地方創生関連3法案の衆議院可決強行に抗議し、参議院での徹底審議と廃案を求める

2015年6月3日

日本自治体労働組合総連合

書記長 中川 悟(談話)

 地方創生関連3法案(「地域の自主性及び自立性を高めるための改革の推進を図るための関係法律の一部を改正する法律案」、「地方再生法案」、「国家戦略特別区域法及び構造改革特別区域法の一部を改正する法律案」)が6月2日、衆議院本会議で自民、公明などの賛成多数で可決強行され、参議院に付されることになった。自治労連は、公務公共サービスを低下させ、地域の破壊につながる同法案の可決強行に断固抗議するとともに、参議院での徹底審議と廃案を求めるものである。

「地方創生関連3法案」は「世界で一番大企業が活躍しやすい」地域をつくる安倍政権の「地方創生」戦略を具体化するものである。「地域の自主性及び自立性を高めるための改革の推進を図るための関係法律の一部を改正する法律案」(第5次地方分権改革一括法案)は、農地転用許可に係る権限の国から地方への移譲、保育所型認定ごとも園に係る認定の有効期間の廃止など、農地の保全や、保育の質を確保するための国の規制を緩和するものである。「地域再生法の一部を改正する法律案」は、生活・福祉サービスを地域再生拠点に集約し、周辺の集落を交通ネットワーク等で結ぶ「小さな拠点」を形成するものであるが、財政の効率的運用などを理由に地域の公共交通が損なわれたり、周辺集落が統合されることになりかねない。また「国家戦略特別区域法及び構造改革特別区域法の一部を改正する法律案」は、特区に進出する企業への国税、地方税の優遇措置など大企業の意のままに規制緩和を行うとともに、都市公園内における保育所等設置の解禁や地域限定保育士試験の政令市での実施など、保育の質や安全を低下させるおそれがある。

 自治労連は、安倍政権の「地方創生」戦略が、①地域を衰退させた「構造改革」を今後も推進する、②都市部に公共サービスを集約し、周辺地域を切り捨てる、③規制緩和で最低基準を引き下げ、福祉を住民の「自助・共助」におしつける、④その先には、道州制の導入、さらなる市町村合併の推進がねらわれていると、重大な問題点を指摘し、「地方創生」に関連する法案の提出・成立に反対をしてきた。
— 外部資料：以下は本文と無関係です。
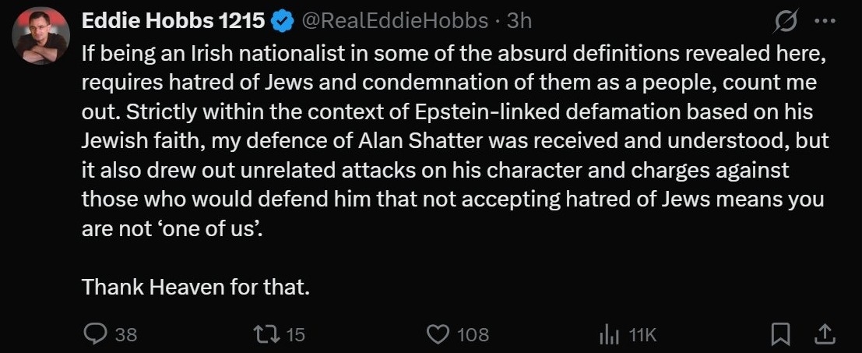Click the like count of 108
The height and width of the screenshot is (353, 862).
click(473, 335)
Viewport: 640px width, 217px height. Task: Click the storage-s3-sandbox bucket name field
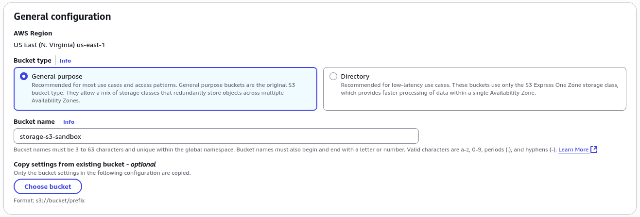point(216,136)
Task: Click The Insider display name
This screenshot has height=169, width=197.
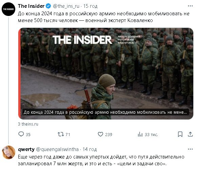Action: click(31, 6)
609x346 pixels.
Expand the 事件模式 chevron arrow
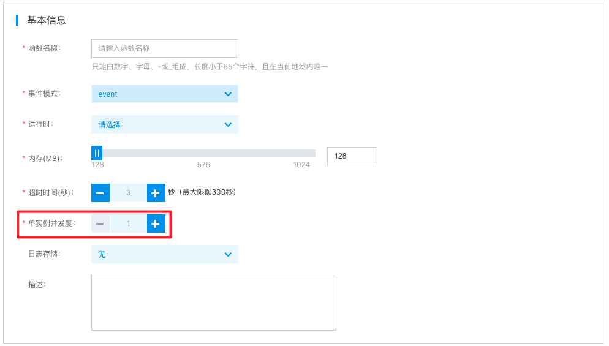pos(228,94)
また、安倍政権の「地方創生」戦略への対案として、自治労連の提言(素案)「都市も農村も、憲法をいかし、安心して住み続けられる地域に」を発表して、地域の再生へ、住民や自治体関係者との懇談を進めている。自治労連は、今後も、参議院において地方創生3法案の徹底した審議と廃案を求めるとともに、地域の再生へ、住民、自治体関係者との対話、共同を広げてたたかうものである。